What the task requires: Each line below must be reproduced exactly, though the pictures are to be dropped.
§
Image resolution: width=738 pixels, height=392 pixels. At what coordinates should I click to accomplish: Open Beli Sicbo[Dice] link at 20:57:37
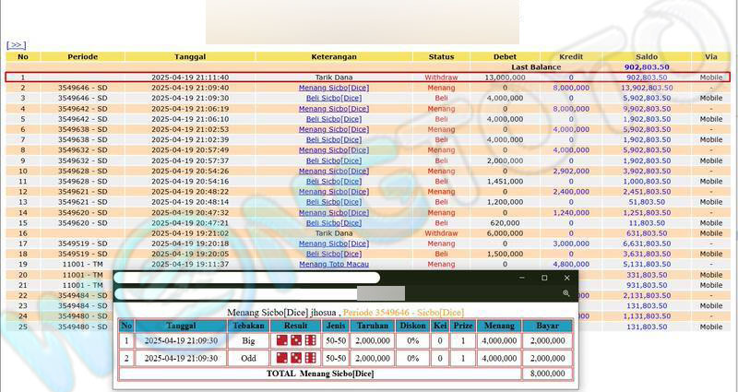pos(333,160)
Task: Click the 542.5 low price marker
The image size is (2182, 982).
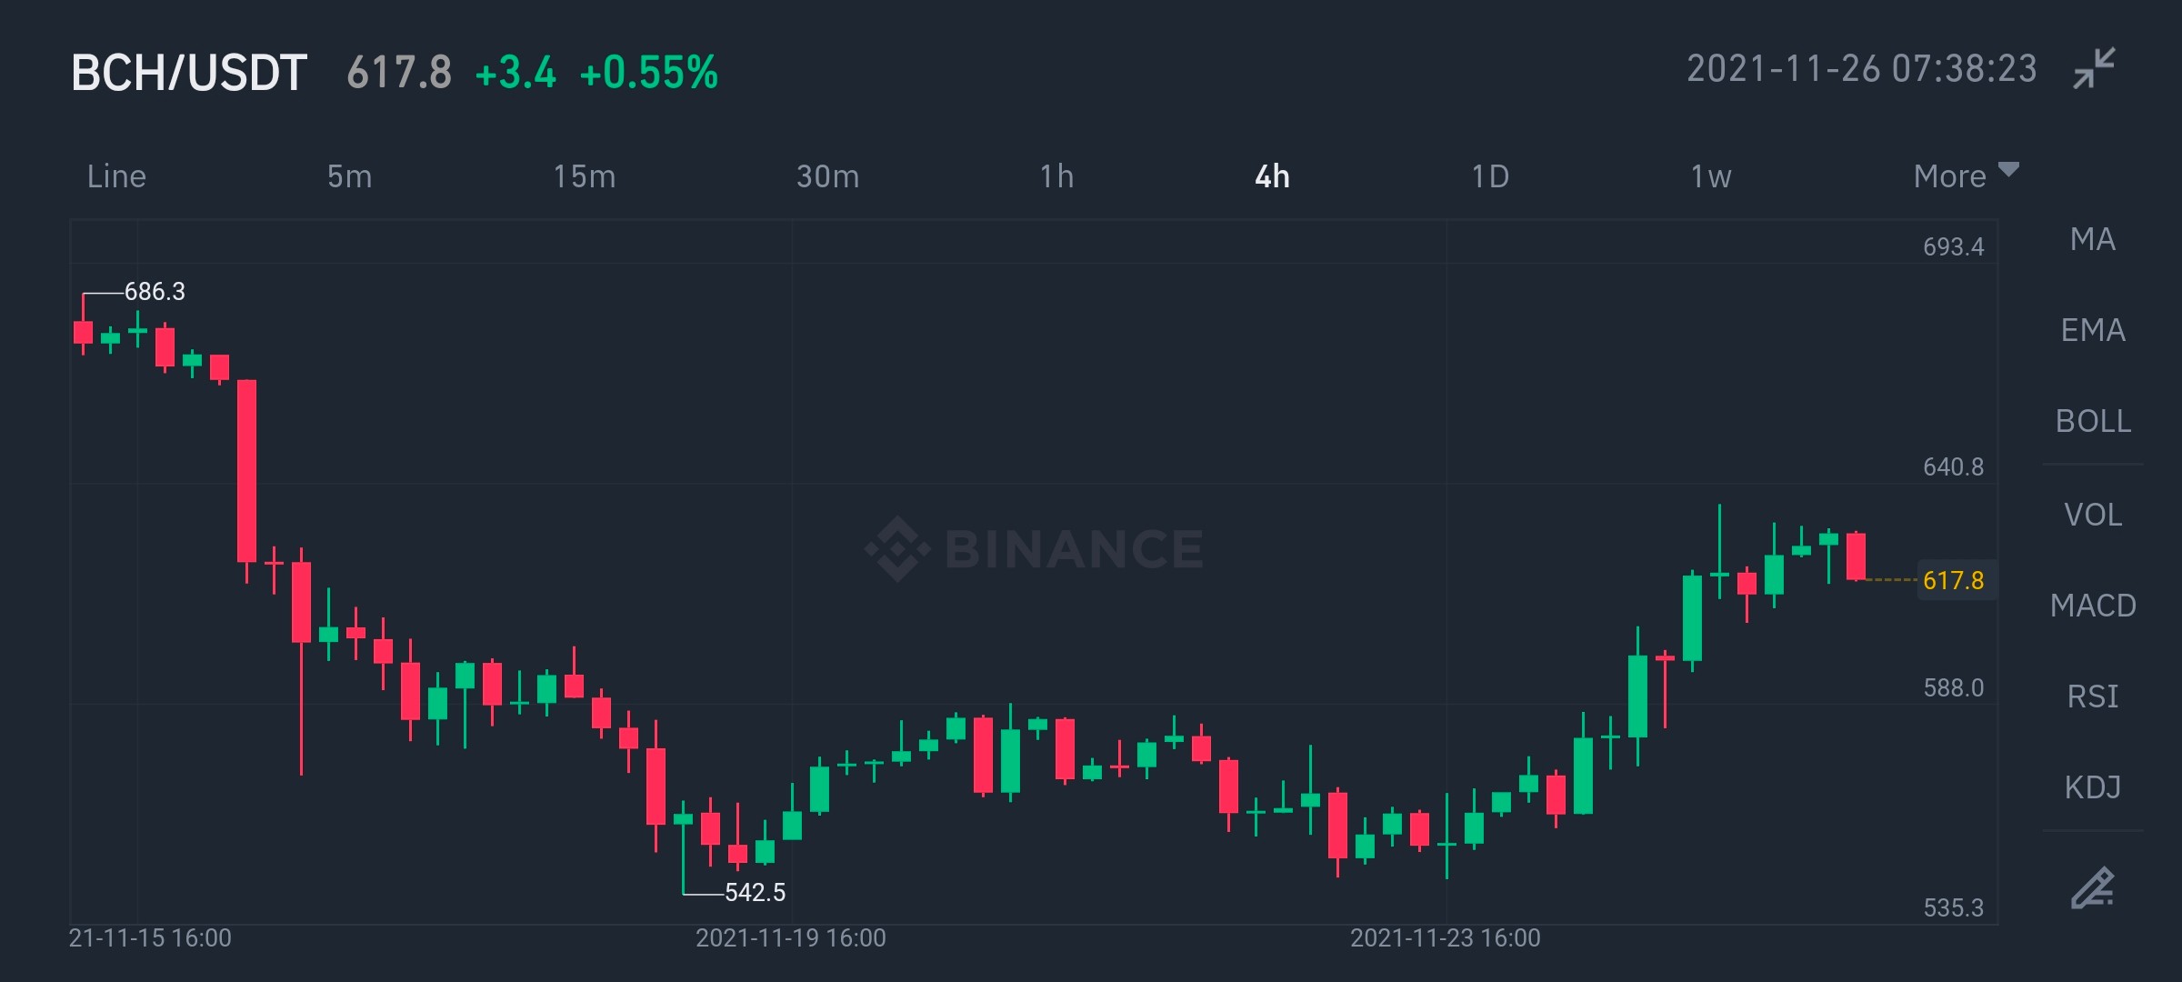Action: click(755, 893)
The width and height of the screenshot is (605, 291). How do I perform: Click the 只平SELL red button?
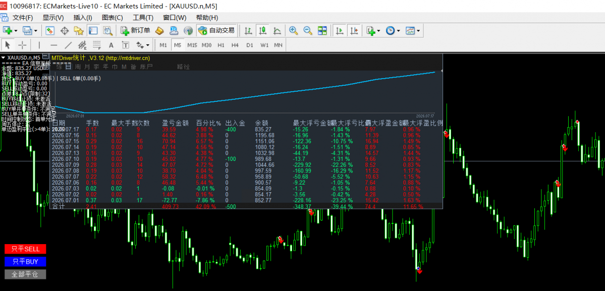point(25,249)
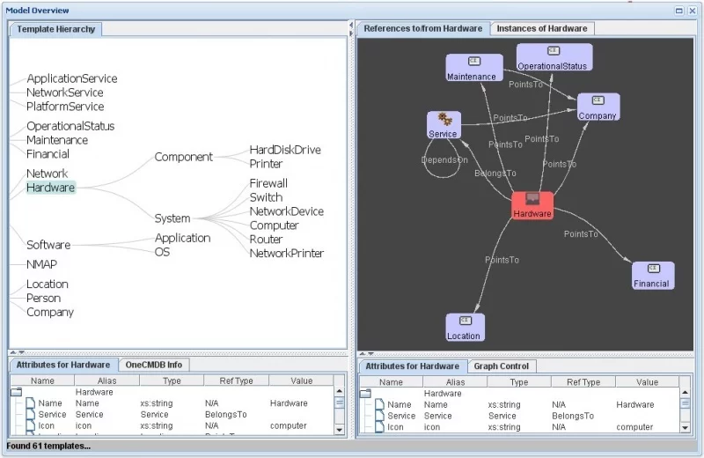
Task: Select Computer template in the hierarchy
Action: [274, 225]
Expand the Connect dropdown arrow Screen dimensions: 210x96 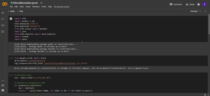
§
Written solution:
Image resolution: width=738 pixels, height=392 pixels. At what coordinates should I click to accomplish: Open Beli Sicbo[Dice] link at 20:57:37
pos(333,160)
Task: Click the 542.5 low price marker
The image size is (2182, 982).
Action: click(755, 893)
The width and height of the screenshot is (605, 291). How do I perform: Click the 只平SELL red button?
point(25,249)
Task: Select Computer template in the hierarchy
Action: [274, 225]
Expand the Connect dropdown arrow Screen dimensions: 210x96 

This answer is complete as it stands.